→ What needs to be done:
Count each line below that has "green" anywhere in it. Answer with the total alone.

Entries shown: Begin

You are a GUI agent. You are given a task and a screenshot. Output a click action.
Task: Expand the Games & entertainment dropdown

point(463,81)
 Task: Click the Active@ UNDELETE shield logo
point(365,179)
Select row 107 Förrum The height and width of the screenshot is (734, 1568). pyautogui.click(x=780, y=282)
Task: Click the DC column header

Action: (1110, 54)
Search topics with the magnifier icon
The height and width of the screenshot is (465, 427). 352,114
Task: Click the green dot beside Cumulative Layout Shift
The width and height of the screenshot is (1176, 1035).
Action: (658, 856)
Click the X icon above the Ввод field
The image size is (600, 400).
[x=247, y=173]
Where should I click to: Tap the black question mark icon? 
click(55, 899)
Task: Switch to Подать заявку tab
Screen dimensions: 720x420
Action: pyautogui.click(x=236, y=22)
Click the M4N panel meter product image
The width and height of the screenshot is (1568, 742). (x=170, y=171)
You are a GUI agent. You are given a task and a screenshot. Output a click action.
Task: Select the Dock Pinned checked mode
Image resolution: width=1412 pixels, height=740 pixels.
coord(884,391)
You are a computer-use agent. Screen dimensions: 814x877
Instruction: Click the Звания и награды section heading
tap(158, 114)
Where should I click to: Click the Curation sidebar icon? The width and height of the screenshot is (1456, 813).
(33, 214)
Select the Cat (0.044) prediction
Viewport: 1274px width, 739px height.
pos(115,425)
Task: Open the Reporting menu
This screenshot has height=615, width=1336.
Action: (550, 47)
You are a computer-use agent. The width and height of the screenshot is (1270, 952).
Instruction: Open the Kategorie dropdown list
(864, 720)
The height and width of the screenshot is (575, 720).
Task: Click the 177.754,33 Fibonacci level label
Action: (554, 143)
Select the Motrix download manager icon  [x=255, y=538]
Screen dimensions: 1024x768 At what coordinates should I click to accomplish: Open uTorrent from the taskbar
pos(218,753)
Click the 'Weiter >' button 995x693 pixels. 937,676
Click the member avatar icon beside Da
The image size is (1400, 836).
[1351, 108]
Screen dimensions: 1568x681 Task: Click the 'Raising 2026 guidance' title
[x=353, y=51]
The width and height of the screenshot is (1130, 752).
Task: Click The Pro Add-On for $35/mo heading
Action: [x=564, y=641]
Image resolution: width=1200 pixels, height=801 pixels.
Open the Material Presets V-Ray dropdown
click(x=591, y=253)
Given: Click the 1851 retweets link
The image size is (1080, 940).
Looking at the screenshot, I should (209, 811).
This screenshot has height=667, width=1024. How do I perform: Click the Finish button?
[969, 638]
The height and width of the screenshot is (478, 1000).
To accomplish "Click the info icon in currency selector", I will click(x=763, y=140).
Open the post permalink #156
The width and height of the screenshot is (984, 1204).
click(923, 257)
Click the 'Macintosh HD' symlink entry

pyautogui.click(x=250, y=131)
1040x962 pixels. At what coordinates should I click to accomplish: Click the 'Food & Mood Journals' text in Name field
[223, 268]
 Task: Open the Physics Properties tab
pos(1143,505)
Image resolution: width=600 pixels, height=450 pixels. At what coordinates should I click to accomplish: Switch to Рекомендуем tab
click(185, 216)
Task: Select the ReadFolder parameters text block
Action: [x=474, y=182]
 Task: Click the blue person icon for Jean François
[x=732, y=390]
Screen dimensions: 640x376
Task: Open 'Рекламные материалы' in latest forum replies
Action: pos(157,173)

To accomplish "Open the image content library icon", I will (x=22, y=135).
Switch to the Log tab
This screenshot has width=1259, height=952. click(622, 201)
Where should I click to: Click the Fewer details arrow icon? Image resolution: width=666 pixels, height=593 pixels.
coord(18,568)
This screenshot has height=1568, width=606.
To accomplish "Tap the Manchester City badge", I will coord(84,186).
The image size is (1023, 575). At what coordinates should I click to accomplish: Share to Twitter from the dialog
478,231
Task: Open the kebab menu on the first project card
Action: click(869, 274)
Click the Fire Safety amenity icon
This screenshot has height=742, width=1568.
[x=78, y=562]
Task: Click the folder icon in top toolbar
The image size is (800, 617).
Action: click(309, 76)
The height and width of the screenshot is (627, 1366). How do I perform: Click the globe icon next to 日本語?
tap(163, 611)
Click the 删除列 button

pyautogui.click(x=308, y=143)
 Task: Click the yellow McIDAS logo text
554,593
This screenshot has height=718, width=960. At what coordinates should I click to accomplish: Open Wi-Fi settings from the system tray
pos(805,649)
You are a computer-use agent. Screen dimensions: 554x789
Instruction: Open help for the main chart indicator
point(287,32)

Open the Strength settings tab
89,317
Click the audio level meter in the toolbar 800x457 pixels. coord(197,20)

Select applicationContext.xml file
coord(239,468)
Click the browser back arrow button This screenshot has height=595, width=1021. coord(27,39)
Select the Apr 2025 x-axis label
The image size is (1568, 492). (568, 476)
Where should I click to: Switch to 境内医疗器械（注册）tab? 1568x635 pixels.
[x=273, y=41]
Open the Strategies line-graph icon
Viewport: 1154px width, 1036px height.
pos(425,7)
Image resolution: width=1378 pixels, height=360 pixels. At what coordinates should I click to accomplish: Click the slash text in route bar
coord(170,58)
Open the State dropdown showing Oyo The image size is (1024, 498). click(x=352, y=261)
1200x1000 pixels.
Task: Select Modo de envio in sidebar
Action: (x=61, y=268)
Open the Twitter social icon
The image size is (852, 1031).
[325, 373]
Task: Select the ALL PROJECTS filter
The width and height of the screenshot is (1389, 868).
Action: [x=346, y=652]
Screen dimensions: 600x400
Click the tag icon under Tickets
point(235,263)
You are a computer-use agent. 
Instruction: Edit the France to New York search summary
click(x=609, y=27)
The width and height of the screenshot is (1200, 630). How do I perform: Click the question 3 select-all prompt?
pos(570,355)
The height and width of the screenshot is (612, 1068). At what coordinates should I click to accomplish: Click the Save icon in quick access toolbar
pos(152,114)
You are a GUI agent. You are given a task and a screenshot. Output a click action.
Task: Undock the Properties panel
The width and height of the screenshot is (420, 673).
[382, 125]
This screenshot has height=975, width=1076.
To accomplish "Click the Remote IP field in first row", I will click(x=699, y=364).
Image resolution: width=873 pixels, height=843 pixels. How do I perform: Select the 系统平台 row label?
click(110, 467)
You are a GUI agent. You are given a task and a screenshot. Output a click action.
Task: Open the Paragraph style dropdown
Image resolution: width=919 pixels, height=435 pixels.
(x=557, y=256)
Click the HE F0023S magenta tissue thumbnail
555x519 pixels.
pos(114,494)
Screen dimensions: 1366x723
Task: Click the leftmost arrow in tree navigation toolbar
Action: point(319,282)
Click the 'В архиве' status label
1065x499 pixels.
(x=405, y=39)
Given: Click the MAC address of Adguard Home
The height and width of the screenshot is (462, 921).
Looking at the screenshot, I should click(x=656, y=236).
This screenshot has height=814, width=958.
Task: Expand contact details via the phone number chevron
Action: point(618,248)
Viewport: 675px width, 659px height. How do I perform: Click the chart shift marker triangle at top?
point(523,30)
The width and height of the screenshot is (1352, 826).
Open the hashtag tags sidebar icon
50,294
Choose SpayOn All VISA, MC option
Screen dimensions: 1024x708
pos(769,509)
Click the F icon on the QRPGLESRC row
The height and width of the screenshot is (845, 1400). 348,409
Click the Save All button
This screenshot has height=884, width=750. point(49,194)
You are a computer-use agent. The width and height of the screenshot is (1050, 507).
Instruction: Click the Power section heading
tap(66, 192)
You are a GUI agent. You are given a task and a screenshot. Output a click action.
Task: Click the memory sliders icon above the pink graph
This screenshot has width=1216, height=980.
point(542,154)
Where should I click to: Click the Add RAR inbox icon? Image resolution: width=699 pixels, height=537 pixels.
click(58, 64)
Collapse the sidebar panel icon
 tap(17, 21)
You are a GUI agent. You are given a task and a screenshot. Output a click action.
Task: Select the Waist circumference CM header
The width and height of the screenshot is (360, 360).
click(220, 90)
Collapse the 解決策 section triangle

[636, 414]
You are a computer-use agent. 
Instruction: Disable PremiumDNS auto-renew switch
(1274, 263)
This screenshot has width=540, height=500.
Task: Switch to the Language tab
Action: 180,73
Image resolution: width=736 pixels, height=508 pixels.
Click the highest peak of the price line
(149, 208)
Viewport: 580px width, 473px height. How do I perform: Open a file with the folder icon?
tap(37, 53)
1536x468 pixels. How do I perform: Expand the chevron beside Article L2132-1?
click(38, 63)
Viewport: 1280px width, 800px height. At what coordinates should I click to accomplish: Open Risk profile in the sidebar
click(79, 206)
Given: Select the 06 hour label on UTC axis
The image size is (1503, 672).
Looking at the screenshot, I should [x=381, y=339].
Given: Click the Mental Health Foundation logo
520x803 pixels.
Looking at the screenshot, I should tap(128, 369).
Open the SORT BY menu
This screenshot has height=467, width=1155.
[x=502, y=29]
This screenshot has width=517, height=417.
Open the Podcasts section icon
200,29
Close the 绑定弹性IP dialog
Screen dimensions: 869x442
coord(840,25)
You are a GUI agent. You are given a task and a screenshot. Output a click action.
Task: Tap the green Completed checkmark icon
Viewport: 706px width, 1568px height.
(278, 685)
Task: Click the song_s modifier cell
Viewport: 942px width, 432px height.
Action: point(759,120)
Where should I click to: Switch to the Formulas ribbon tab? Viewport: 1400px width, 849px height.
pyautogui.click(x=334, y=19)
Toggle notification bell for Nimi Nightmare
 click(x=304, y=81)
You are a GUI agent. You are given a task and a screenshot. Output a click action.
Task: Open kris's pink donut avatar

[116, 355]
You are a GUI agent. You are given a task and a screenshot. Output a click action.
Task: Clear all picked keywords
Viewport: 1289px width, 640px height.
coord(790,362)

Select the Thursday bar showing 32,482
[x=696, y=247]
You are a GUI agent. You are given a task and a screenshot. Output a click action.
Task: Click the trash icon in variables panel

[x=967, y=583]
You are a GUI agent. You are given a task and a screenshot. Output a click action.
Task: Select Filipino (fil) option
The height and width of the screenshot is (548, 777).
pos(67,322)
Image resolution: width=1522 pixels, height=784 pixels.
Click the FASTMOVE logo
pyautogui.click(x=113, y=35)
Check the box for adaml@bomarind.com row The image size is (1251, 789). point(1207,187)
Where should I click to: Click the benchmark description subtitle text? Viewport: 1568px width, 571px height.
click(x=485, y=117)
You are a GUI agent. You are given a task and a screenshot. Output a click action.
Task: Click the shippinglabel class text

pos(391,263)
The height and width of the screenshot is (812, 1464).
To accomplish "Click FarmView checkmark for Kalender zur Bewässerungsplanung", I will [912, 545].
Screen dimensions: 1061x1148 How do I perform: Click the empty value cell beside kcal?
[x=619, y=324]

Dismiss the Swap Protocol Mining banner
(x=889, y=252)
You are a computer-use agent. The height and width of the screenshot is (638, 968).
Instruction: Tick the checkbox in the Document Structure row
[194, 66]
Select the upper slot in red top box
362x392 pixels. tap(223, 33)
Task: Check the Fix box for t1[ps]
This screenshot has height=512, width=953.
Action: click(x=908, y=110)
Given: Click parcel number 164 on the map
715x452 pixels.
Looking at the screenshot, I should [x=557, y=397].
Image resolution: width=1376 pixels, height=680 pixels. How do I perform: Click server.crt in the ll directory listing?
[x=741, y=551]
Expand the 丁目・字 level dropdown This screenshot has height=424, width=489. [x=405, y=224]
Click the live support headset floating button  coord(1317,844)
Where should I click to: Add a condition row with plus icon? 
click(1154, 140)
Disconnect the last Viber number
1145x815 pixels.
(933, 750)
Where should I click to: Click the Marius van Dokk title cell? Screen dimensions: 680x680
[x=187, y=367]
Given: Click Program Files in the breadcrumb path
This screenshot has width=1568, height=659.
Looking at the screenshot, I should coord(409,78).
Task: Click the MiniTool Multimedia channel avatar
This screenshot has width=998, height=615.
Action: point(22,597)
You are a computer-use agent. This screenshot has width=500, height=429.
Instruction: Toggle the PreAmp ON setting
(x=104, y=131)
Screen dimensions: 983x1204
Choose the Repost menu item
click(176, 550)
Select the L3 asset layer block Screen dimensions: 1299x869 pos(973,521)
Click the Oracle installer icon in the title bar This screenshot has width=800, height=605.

Entries shown: End

→ Expected answer:
2